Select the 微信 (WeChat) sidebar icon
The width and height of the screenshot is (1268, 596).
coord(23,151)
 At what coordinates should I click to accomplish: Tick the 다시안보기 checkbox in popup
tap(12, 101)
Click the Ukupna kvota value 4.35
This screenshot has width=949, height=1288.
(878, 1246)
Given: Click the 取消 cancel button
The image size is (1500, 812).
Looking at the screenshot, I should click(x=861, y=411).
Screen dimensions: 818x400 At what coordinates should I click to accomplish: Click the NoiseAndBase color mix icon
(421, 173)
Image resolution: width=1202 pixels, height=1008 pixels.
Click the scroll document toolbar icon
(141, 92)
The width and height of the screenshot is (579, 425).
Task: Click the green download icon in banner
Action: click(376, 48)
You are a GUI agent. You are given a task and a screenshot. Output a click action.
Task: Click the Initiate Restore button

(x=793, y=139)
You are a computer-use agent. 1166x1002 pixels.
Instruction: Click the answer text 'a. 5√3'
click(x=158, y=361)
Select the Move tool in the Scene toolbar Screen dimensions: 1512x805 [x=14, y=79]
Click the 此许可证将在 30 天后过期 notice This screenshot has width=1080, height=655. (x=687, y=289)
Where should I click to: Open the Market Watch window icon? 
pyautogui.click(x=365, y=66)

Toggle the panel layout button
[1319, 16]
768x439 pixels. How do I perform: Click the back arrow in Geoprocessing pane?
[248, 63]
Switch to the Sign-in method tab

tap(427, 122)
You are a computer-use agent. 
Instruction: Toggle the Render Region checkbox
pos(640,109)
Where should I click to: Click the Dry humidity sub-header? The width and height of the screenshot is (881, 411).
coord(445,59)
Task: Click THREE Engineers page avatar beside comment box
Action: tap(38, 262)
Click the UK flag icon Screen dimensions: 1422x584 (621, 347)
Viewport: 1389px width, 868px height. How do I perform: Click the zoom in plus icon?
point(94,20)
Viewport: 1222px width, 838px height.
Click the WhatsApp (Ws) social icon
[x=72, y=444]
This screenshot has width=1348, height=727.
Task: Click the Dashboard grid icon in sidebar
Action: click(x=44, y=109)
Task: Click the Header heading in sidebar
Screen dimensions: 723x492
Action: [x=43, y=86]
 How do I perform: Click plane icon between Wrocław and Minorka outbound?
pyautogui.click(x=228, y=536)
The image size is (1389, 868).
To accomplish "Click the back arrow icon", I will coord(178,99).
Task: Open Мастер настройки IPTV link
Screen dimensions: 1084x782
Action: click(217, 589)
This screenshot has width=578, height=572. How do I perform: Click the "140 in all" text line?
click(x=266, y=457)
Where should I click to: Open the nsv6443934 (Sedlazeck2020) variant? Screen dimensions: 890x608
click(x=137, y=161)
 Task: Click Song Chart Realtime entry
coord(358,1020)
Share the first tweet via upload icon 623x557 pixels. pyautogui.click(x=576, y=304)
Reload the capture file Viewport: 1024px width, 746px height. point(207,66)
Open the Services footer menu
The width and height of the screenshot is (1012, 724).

□ □ □

Exercise aim: Reproduce the material above word for word, beginning with its first line and ending after the line that contains "Select the Move".

Exercise solution:
Select the 微信 (WeChat) sidebar icon
The width and height of the screenshot is (1268, 596).
coord(23,151)
 At what coordinates should I click to accomplish: Tick the 다시안보기 checkbox in popup
tap(12, 101)
Click the Ukupna kvota value 4.35
This screenshot has width=949, height=1288.
(878, 1246)
Given: Click the 取消 cancel button
The image size is (1500, 812).
Looking at the screenshot, I should click(x=861, y=411).
Screen dimensions: 818x400 At what coordinates should I click to accomplish: Click the NoiseAndBase color mix icon
(421, 173)
Image resolution: width=1202 pixels, height=1008 pixels.
Click the scroll document toolbar icon
(141, 92)
The width and height of the screenshot is (579, 425).
Task: Click the green download icon in banner
Action: click(376, 48)
You are a GUI agent. You are given a task and a screenshot. Output a click action.
Task: Click the Initiate Restore button

(x=793, y=139)
You are a computer-use agent. 1166x1002 pixels.
Instruction: Click the answer text 'a. 5√3'
click(x=158, y=361)
Select the Move tool in the Scene toolbar Screen dimensions: 1512x805 [x=14, y=79]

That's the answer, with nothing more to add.